The good news: Yes, I'm really in San Francisco. After years of dreaming of sailing under the Golden Gate, and two months of (slow & fun) sailing north from San Diego, we finally did it. Yay for us!
The bad news: As I jumped down to tie us up in our new slip on day one in SF, my foot caught slightly and I landed on the cement dock wrong. Very wrong. As in, I broke a bone in my knee (I have a non displaced fracture of my tibial plateau, to be exact).
So, dreams versus reality. Reality is me on crutches, hobbling the 300 yards to stand in the shadow of The Ballpark formerly known as AT&T Park, only to hobble home to the boat, exhausted. Wearing my masks of course. One for Covid, one for combating the poor air quality. Did I mention the air quality here has been among the worst in the country for the last two weeks due to wildfires nearby? Oh, and the Giants may not even make it into the playoffs. Reality.
In other news, I am learning just how hard it is to get around in the world with one leg. Getting in and out of cars is a challenge (getting in an out of a v-berth isn't easy either!), but even trickier is opening doors and gates while on crutches. Yes, I can swing along on crutches (for the first 200 yards or so), but, in general, moving around in the modern world with a physical disability is a bitch.
You'd think I would know this already, having taken care of my mom off and on since her stroke in 2011 until she died last year. One of her physical symptoms (she had dementia, so some of her problems were invisible) was a left leg that never quite "behaved" following her stroke. She had pain and neuropathy in that foot and leg for the rest of her life. So, yeah, I knew. I was there—I saw it, experienced it, was inconvenienced by it, and very much sympathized with her frustration. I sympathized.
As much as I tried, it was hard to empathize with her, though I certainly tried to put myself in her shoes. I felt bad for her, but I didn't feel her pain. I was full of life and energy, I could walk so much faster without waiting for her to push along in her walker. I wanted to help, and was happy to assist, and to push her wheelchair once she got one, but I don't think I truly empathized. Boy, do I now.
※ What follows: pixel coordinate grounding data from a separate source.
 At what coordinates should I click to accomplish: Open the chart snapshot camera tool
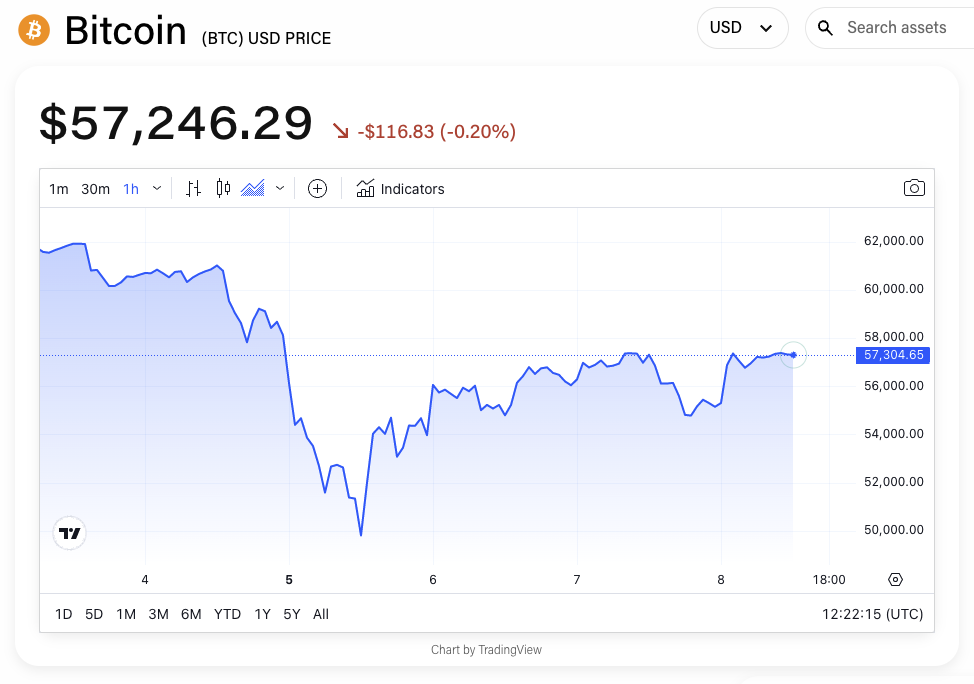point(914,188)
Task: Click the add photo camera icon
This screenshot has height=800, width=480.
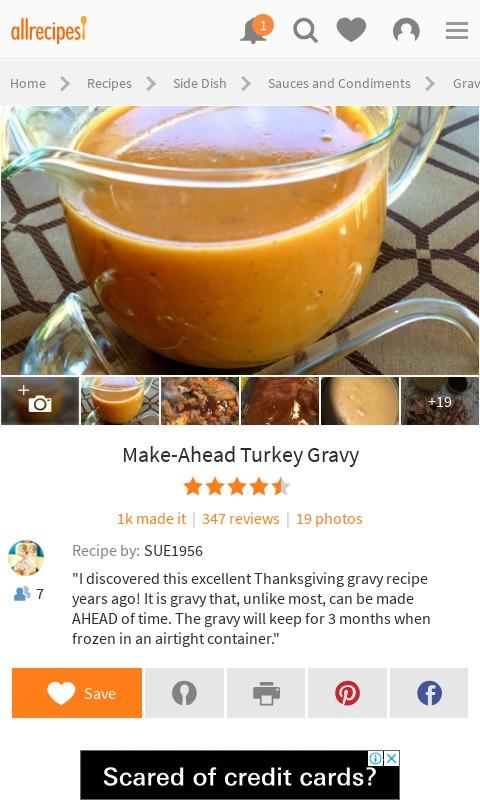Action: click(40, 401)
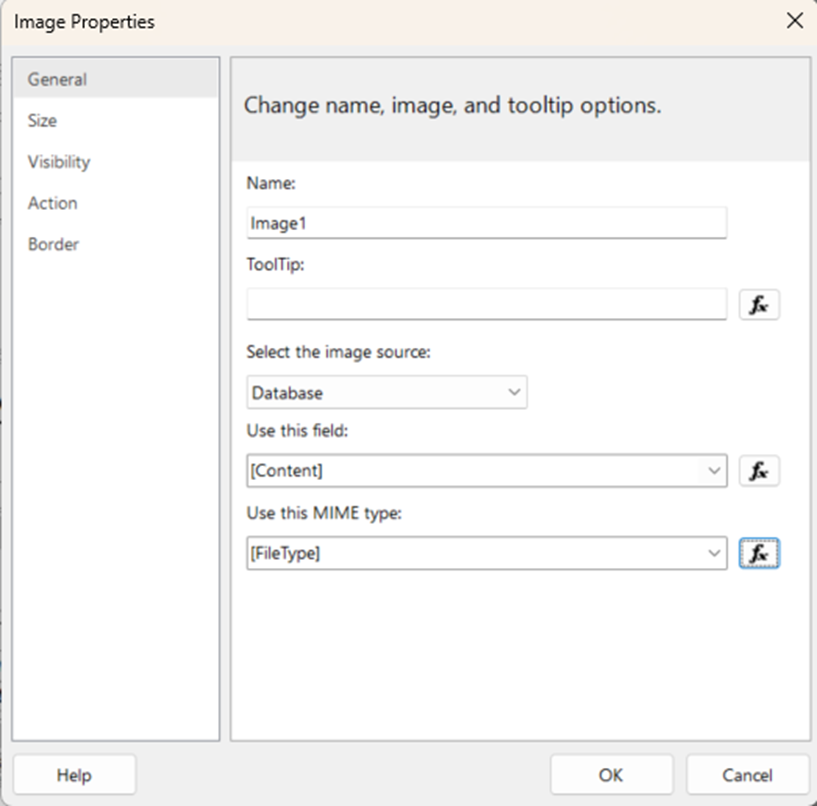Focus the empty ToolTip text box
Image resolution: width=817 pixels, height=806 pixels.
click(486, 305)
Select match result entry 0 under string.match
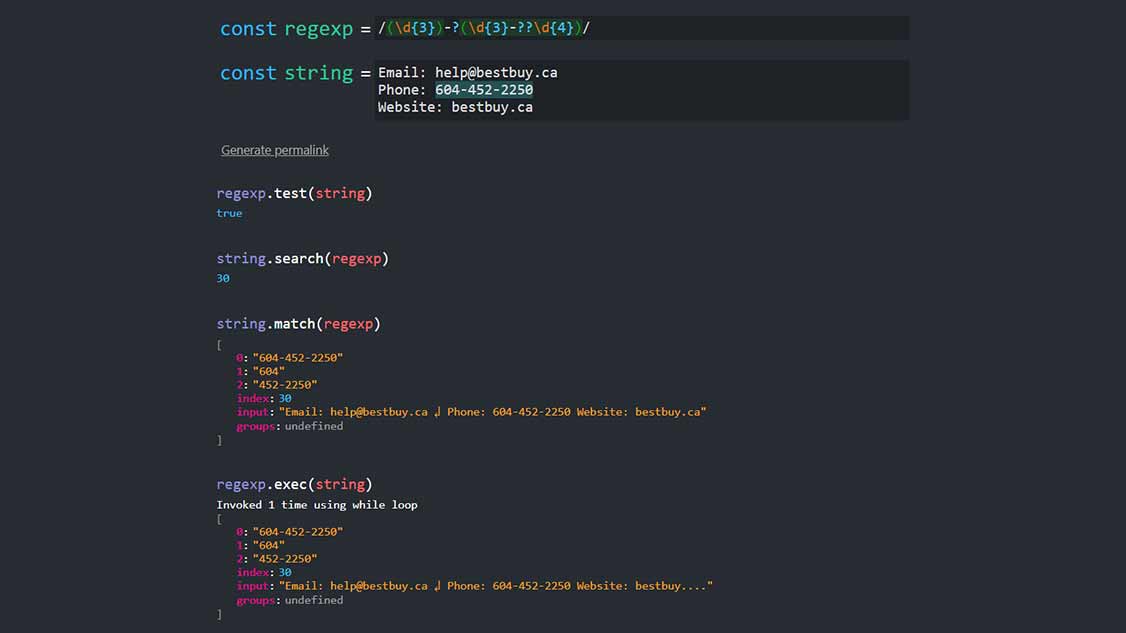This screenshot has width=1126, height=633. (x=296, y=357)
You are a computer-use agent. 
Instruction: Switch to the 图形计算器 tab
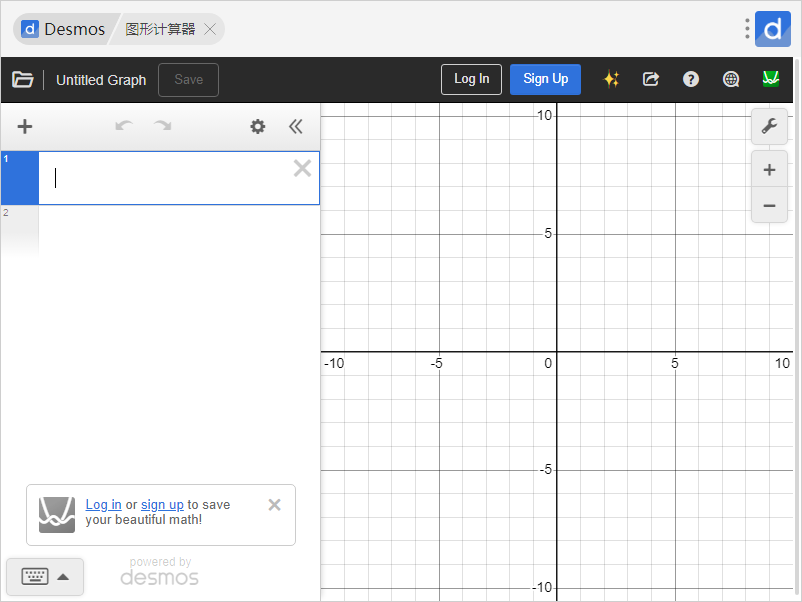pyautogui.click(x=160, y=29)
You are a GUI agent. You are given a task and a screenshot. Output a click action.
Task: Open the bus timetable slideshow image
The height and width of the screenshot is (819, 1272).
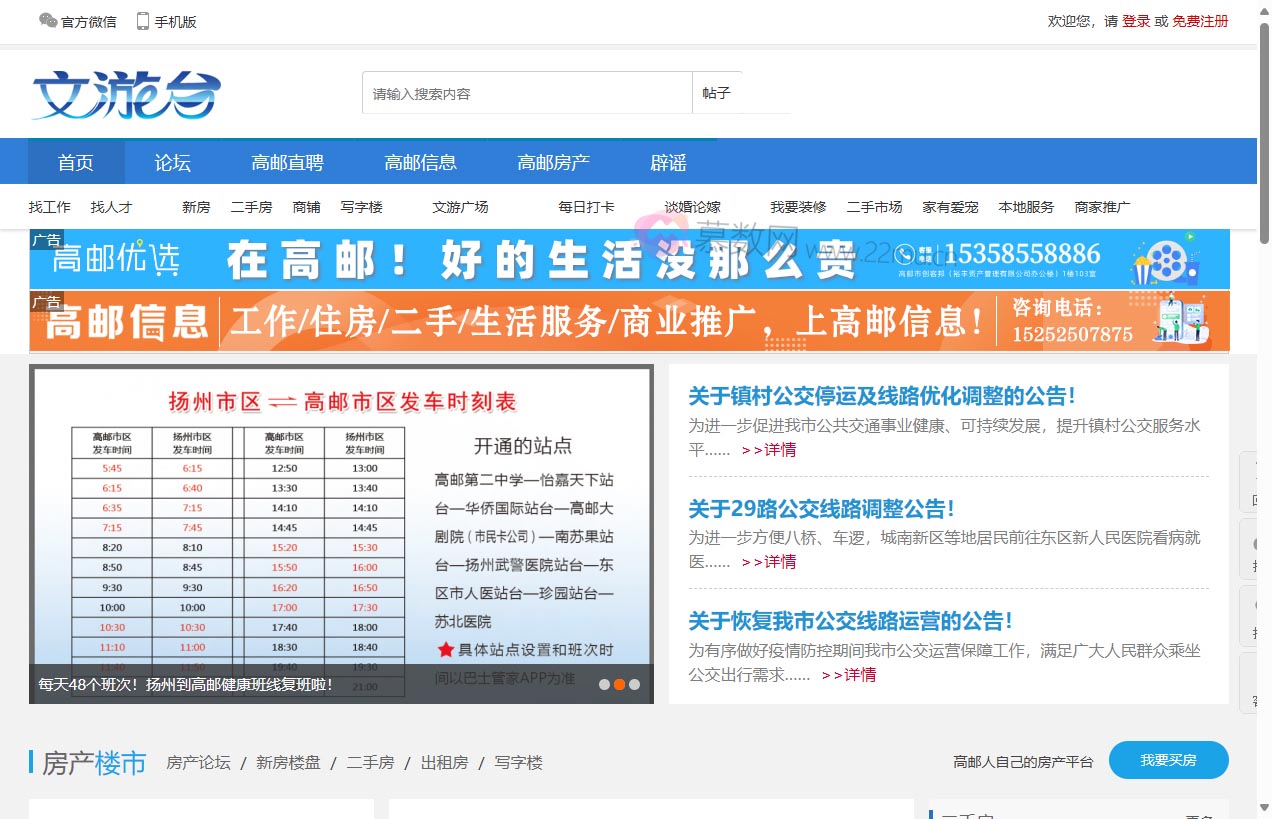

It is so hard to know you could almost do something, something so simple, but have to ask someone for help. Help with walking, help with tying your shoe, help with getting in a door, putting on a backpack, getting onto your own boat...the list goes on. And it's so great to sit in a shower on the "handicapped" bench and feel the hot water pounding you clean, to have someone bring you fresh fruit from the farmer's market, to lie down after an exhausting bout of doing dishes on one leg,
Oh, yes, Mom, I get it now. Thanks for your patience with my often-poorly-hidden impatience, and I hope my own frustration didn't show itself too often. Hopefully, I will remember how to feel empathy once I am back to being truly bi-pedal. I can see the world is short of empathy right now, both in private and public venues.
What does this have to do with writing? Not much, but some. Words matter. When we write that someone empathized or sympathized, it is important to know the difference. And empathy is the first job of a writer, and an important step to becoming truly human, long before the words fill the pages. Putting yourself in someone else's skin lets you see the world anew. Sometimes that is painful, but it is always revealing.
Speaking of writing, I have read a couple of very fine manuscripts recently, which gives me hope in these dark times. I have also read some amazing published works. Two I highly recommend: The Beekeeper of Aleppo and The Girl with the Louding Voice. Thank you, writers.